Monday, November 1, 2010

my sometimes confessions

If you spend a little time around the church, or so-called religious people, you start to hear a lot of semi-foreign lingo (words, phrases, and terminology that makes little sense outside the context of religion); something we people in the church like to call Christianese— side note: I find it somewhat ironic that the religious people have a religious term to describe words foreign to people who do not consider themselves religious—but that is not the point I am making.

If you spend a lot of time around the church, it becomes tempting to drop these Christianese words into causal conversation, usually in an attempt to sound more religious and gain more respect from your fellow religious people. Justification, sanctification, transgressions, predestination, substitutionary atonement, reconciliation, regeneration, propitiation… to name a few. And to be sure, if you can use the words correctly, you do sound more religious. Bravo.

I think I have spent too much of my life trying to be religious. I want people to respect me, to admire me, to want my advice and to think it is worth heeding. And I want people, a lot of people, to like me. So, sometimes I pretend I am smarter than I am.

And sometimes I pretend I am more together than I am.

And sometimes I make up little lies to make myself look better.

And sometimes I tell people I never got their text when I absolutely, positively did get it.

And sometimes I get mad at my boyfriend when he did nothing wrong.

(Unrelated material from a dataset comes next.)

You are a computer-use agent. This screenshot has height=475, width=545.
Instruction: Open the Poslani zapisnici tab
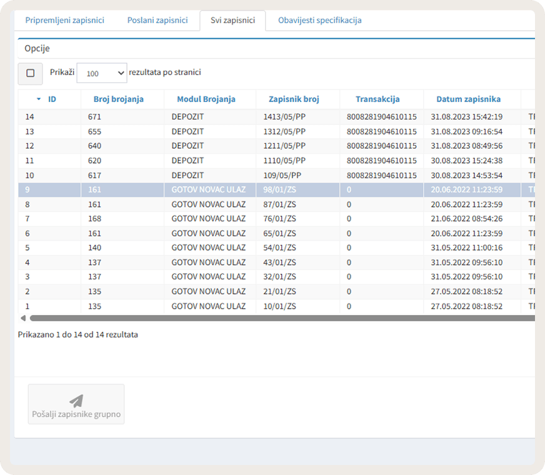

And sometimes I skip church.

And sometimes I feel like life would be so much better if I had someone else’s life.

And sometimes I’m insecure.

And sometimes I go to Starbucks to have quite time and have facebook time instead.

And sometimes I get annoyed with people who drop those Christianese words.

And sometimes I try to drop the Christianese words.

And sometimes I just get tired of trying so hard to be a Christian.

When I look at my life in detail, sometimes I don’t really like it. I could be so much better for a God who deserves so much more. I am a complicated, inconsistent mess— not sometimes, but pretty much all of the time.

And then sometimes I have moments where I remember that God loves every part of me. And I think about the cross, and how I did nothing to earn that grace. Sometimes I really begin to understand that it is in the not trying that grace and peace are truly characteristics of my life. And then I smile, and do my best to make decisions every day that reflect a woman not trying to be anything other than a daughter of Christ.

Tomorrow I will forget that God does not want me to try so dang hard, especially for the sake of other people. But later on I will remember it again. And tomorrow I will have more things to confess. And soon after I will remember grace. And the cycle will continue. My hope is that as I learn more and love my Savior more, that maybe I will at least forget a little less often. I can promise I won’t be perfect, but I can remember that Jesus already was and always will be.

And He’s not just perfect sometimes, but all the time.